* WORK TO COMPLETE
Whatever lines the data contains, output all of them unchanged.
▼
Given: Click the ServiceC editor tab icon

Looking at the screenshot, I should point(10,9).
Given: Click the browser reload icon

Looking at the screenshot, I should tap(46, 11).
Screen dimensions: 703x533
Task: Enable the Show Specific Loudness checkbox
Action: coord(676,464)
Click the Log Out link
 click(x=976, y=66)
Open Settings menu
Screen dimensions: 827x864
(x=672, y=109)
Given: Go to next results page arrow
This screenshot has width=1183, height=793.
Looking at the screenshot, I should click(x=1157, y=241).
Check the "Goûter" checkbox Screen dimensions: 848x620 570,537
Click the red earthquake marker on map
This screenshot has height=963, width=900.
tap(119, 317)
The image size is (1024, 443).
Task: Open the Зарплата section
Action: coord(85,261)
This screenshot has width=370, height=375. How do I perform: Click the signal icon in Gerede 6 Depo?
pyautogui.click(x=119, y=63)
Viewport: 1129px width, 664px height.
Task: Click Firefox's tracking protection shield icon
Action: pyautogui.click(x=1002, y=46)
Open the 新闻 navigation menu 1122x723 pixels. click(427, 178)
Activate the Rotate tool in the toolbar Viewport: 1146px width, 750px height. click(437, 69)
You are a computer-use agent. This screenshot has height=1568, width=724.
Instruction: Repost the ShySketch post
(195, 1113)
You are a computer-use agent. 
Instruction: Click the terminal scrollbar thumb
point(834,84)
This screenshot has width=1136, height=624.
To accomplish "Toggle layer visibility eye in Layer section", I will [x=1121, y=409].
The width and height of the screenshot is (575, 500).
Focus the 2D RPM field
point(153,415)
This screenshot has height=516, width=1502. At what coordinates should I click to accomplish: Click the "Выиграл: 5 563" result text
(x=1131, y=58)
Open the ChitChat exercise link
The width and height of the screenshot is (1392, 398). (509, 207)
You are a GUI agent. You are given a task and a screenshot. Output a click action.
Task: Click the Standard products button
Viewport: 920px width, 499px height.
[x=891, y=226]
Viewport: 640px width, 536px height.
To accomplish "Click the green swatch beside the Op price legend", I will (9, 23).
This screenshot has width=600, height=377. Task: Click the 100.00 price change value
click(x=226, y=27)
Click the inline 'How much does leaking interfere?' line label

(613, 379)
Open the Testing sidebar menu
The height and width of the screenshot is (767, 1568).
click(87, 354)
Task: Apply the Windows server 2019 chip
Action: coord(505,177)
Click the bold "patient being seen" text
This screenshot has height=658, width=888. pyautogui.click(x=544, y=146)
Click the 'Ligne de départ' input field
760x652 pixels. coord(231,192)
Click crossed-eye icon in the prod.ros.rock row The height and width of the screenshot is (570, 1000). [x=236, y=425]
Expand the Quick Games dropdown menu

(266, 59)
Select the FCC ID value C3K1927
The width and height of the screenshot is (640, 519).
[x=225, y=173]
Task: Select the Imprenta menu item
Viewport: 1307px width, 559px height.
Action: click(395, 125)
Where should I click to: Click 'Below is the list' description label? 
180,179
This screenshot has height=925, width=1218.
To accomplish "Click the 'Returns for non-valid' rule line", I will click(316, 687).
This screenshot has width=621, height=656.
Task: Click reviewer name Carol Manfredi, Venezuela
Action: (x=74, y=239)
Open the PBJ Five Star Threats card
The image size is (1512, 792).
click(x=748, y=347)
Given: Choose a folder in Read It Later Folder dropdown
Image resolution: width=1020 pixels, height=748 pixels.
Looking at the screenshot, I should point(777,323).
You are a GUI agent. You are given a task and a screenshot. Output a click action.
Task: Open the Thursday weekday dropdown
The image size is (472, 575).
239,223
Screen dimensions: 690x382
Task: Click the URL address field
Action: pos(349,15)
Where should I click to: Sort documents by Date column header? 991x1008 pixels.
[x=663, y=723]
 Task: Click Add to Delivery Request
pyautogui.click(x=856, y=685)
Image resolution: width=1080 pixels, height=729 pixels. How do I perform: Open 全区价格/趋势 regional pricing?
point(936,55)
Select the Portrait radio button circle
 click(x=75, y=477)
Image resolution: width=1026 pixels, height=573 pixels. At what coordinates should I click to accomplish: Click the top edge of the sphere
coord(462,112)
▲
* WRITTEN SOLUTION
Given: Click the ServiceC editor tab icon

Looking at the screenshot, I should point(10,9).
Given: Click the browser reload icon

Looking at the screenshot, I should tap(46, 11).
Screen dimensions: 703x533
Task: Enable the Show Specific Loudness checkbox
Action: coord(676,464)
Click the Log Out link
 click(x=976, y=66)
Open Settings menu
Screen dimensions: 827x864
(x=672, y=109)
Given: Go to next results page arrow
This screenshot has width=1183, height=793.
Looking at the screenshot, I should click(x=1157, y=241).
Check the "Goûter" checkbox Screen dimensions: 848x620 570,537
Click the red earthquake marker on map
This screenshot has height=963, width=900.
tap(119, 317)
The image size is (1024, 443).
Task: Open the Зарплата section
Action: coord(85,261)
This screenshot has width=370, height=375. How do I perform: Click the signal icon in Gerede 6 Depo?
pyautogui.click(x=119, y=63)
Viewport: 1129px width, 664px height.
Task: Click Firefox's tracking protection shield icon
Action: pyautogui.click(x=1002, y=46)
Open the 新闻 navigation menu 1122x723 pixels. click(427, 178)
Activate the Rotate tool in the toolbar Viewport: 1146px width, 750px height. click(437, 69)
You are a computer-use agent. This screenshot has height=1568, width=724.
Instruction: Repost the ShySketch post
(195, 1113)
You are a computer-use agent. 
Instruction: Click the terminal scrollbar thumb
point(834,84)
This screenshot has width=1136, height=624.
To accomplish "Toggle layer visibility eye in Layer section", I will [x=1121, y=409].
The width and height of the screenshot is (575, 500).
Focus the 2D RPM field
point(153,415)
This screenshot has height=516, width=1502. At what coordinates should I click to accomplish: Click the "Выиграл: 5 563" result text
(x=1131, y=58)
Open the ChitChat exercise link
The width and height of the screenshot is (1392, 398). (509, 207)
You are a GUI agent. You are given a task and a screenshot. Output a click action.
Task: Click the Standard products button
Viewport: 920px width, 499px height.
[x=891, y=226]
Viewport: 640px width, 536px height.
To accomplish "Click the green swatch beside the Op price legend", I will (9, 23).
This screenshot has width=600, height=377. Task: Click the 100.00 price change value
click(x=226, y=27)
Click the inline 'How much does leaking interfere?' line label

(613, 379)
Open the Testing sidebar menu
The height and width of the screenshot is (767, 1568).
click(87, 354)
Task: Apply the Windows server 2019 chip
Action: coord(505,177)
Click the bold "patient being seen" text
This screenshot has height=658, width=888. pyautogui.click(x=544, y=146)
Click the 'Ligne de départ' input field
760x652 pixels. coord(231,192)
Click crossed-eye icon in the prod.ros.rock row The height and width of the screenshot is (570, 1000). [x=236, y=425]
Expand the Quick Games dropdown menu

(266, 59)
Select the FCC ID value C3K1927
The width and height of the screenshot is (640, 519).
[x=225, y=173]
Task: Select the Imprenta menu item
Viewport: 1307px width, 559px height.
Action: click(395, 125)
Where should I click to: Click 'Below is the list' description label? 
180,179
This screenshot has height=925, width=1218.
To accomplish "Click the 'Returns for non-valid' rule line", I will click(316, 687).
This screenshot has width=621, height=656.
Task: Click reviewer name Carol Manfredi, Venezuela
Action: (x=74, y=239)
Open the PBJ Five Star Threats card
The image size is (1512, 792).
click(x=748, y=347)
Given: Choose a folder in Read It Later Folder dropdown
Image resolution: width=1020 pixels, height=748 pixels.
Looking at the screenshot, I should point(777,323).
You are a GUI agent. You are given a task and a screenshot. Output a click action.
Task: Open the Thursday weekday dropdown
The image size is (472, 575).
239,223
Screen dimensions: 690x382
Task: Click the URL address field
Action: pos(349,15)
Where should I click to: Sort documents by Date column header? 991x1008 pixels.
[x=663, y=723]
 Task: Click Add to Delivery Request
pyautogui.click(x=856, y=685)
Image resolution: width=1080 pixels, height=729 pixels. How do I perform: Open 全区价格/趋势 regional pricing?
point(936,55)
Select the Portrait radio button circle
 click(x=75, y=477)
Image resolution: width=1026 pixels, height=573 pixels. At what coordinates should I click to accomplish: Click the top edge of the sphere
coord(462,112)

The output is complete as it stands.